A medida que avanzaban, otros trabajadores se unían a ellos: manifestarse ayuda a olvidar que se tiene el estómago vacío. En cada cruce la policía cortaba la circulación para dejarlos pasar. Era la costumbre en Calcuta. Los que reivindicaban algo siempre tenían prioridad sobre los demás ciudadanos.

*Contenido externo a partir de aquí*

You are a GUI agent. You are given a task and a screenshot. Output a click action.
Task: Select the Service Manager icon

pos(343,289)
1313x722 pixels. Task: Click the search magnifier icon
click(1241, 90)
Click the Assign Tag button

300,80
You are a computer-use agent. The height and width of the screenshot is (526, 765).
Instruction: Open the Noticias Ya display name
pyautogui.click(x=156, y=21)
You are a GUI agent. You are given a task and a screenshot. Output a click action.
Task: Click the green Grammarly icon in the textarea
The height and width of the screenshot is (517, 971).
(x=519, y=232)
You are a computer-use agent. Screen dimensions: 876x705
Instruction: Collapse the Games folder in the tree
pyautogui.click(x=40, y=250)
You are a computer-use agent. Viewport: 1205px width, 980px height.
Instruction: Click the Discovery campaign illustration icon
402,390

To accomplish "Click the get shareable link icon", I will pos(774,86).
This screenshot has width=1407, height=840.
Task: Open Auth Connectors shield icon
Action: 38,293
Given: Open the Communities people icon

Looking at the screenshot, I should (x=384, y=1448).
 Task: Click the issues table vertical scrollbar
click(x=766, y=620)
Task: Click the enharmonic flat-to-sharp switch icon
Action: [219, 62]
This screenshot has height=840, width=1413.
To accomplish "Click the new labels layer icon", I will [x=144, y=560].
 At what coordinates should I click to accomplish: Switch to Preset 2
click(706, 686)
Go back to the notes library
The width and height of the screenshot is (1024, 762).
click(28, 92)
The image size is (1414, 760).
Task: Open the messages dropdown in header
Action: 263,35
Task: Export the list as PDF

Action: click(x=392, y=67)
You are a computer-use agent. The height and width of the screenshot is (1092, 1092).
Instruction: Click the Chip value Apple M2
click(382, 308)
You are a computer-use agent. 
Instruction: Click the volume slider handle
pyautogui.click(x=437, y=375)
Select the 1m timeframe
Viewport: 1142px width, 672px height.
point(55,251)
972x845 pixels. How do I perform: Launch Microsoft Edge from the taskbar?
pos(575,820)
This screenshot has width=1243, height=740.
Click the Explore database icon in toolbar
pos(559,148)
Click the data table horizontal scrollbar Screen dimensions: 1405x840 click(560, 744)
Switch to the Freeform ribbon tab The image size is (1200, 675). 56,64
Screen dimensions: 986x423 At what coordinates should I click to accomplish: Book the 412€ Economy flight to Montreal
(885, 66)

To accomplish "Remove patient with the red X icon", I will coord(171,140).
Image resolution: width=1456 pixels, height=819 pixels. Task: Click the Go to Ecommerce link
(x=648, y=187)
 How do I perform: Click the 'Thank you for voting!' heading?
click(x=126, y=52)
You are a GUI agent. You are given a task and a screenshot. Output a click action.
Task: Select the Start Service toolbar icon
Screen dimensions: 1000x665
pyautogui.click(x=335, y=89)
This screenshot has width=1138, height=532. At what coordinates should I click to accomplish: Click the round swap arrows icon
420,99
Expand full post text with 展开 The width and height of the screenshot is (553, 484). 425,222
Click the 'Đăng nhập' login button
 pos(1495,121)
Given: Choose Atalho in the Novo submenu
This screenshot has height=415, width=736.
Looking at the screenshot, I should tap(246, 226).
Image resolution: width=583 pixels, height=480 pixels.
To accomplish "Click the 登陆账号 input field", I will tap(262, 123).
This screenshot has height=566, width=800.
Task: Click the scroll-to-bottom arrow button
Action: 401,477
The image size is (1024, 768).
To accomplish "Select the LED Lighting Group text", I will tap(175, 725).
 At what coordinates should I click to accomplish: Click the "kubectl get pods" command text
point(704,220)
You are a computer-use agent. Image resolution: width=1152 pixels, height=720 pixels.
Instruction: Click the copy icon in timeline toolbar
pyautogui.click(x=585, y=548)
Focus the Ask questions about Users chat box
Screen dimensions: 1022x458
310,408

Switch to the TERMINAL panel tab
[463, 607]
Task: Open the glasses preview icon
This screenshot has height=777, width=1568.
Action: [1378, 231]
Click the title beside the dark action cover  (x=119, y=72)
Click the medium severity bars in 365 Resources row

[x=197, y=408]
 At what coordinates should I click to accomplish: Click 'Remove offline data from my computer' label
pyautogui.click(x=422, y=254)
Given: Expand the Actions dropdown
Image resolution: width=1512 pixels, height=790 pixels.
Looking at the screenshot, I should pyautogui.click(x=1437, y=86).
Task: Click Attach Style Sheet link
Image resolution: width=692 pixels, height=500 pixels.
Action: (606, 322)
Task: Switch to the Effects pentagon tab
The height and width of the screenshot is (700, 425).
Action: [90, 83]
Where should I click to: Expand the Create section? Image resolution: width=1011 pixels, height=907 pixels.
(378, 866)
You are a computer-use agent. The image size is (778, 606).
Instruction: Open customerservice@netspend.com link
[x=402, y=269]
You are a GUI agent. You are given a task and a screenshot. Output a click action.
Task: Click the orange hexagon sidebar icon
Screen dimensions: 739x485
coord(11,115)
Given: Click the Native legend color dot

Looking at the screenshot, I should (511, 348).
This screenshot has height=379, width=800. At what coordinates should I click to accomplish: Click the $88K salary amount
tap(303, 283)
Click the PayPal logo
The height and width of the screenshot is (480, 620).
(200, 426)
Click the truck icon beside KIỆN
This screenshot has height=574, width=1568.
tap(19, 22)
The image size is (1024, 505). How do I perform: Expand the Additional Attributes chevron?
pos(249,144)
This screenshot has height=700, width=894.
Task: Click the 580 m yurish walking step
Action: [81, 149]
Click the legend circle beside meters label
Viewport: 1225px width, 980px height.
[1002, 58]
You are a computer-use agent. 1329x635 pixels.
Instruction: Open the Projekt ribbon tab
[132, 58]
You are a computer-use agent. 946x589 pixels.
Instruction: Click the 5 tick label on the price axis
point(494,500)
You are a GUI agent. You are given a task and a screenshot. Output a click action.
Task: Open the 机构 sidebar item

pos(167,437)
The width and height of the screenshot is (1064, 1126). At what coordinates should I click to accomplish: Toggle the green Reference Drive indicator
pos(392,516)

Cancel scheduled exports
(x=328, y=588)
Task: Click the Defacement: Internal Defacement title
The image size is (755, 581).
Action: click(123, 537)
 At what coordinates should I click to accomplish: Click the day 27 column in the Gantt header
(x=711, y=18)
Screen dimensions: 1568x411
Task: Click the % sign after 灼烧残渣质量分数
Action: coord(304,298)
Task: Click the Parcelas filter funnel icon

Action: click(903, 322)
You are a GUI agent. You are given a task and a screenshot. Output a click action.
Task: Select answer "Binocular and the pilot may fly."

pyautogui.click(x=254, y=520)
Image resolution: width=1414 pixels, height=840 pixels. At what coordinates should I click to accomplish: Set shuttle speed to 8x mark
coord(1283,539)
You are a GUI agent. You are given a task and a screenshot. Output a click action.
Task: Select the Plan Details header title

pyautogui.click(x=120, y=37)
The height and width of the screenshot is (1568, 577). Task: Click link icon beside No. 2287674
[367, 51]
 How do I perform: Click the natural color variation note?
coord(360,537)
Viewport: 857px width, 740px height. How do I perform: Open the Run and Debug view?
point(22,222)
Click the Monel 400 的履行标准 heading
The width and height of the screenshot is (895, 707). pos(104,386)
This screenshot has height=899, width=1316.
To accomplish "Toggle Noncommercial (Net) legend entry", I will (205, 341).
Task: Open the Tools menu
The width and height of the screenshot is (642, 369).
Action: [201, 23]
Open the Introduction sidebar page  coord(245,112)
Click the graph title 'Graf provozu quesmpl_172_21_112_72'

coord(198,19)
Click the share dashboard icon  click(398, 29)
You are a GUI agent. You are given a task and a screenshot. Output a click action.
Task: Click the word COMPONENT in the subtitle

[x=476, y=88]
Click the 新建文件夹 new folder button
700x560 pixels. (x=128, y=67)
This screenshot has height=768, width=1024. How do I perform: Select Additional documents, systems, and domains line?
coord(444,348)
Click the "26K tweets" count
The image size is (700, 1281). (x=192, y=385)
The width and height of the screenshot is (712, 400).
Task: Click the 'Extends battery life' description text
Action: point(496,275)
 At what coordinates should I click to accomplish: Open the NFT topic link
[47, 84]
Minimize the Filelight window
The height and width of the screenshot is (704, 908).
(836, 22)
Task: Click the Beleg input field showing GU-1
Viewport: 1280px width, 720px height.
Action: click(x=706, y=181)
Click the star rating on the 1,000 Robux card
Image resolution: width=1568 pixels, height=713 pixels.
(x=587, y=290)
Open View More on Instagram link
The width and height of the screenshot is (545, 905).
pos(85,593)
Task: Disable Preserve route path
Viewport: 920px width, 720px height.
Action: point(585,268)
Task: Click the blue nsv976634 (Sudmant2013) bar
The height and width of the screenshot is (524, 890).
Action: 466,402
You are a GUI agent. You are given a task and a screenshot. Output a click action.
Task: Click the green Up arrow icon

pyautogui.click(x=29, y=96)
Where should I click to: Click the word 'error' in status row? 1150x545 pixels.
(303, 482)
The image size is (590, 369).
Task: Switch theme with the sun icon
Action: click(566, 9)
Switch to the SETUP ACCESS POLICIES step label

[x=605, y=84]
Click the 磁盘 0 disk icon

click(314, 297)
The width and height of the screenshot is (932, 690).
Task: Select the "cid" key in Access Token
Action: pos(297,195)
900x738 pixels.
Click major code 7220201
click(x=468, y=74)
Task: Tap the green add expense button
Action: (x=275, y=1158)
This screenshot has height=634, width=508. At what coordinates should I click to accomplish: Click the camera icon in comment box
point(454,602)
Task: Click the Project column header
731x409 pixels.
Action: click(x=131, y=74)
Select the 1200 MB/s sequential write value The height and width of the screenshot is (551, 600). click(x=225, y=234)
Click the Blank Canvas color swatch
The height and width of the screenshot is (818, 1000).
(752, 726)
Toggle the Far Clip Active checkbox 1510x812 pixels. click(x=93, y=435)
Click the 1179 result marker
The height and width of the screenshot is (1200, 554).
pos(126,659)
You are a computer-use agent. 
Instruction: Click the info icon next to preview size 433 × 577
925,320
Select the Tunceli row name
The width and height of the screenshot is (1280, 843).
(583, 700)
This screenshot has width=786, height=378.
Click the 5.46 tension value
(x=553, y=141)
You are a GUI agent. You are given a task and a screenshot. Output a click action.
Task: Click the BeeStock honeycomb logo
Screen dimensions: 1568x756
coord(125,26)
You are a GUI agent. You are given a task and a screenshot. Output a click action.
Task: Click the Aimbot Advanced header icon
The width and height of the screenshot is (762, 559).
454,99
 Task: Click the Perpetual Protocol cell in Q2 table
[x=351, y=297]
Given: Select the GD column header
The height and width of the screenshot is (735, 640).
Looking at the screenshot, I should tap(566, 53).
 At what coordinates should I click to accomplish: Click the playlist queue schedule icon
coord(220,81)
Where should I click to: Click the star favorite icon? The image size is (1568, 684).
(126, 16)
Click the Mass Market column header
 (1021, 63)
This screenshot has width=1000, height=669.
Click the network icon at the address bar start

Así anduvieron durante kilómetros. Después de dejar atrás los últimos suburbios, llegaron a una zona completamente desierta. «Entonces», dirá Hasari, «tuvimos aquella impresión. Primero un hedor que parecía abrasar los pulmones. Como si nos tragaran millares de carroñas. Como si el cielo y la tierra se descompusieran ante nuestra nariz. Necesitamos varios minutos para dominar la náusea y seguir avanzando». A trescientos metros se extendía el inmenso terraplén de donde procedía aquel olor: el vertedero de Calcuta. Un colchón de basuras tan grande como el Maidan donde se agitaban, entre una nube de polvo pestilente, decenas de camiones y de bulldozers. Miríadas de buitres y de cuervos giraban por encima de toda aquella podredumbre. Había tantos que el cielo se había oscurecido como en un día de monzón. Pero lo más asombroso era el número de traperos que se movían como insectos en medio de los detritos.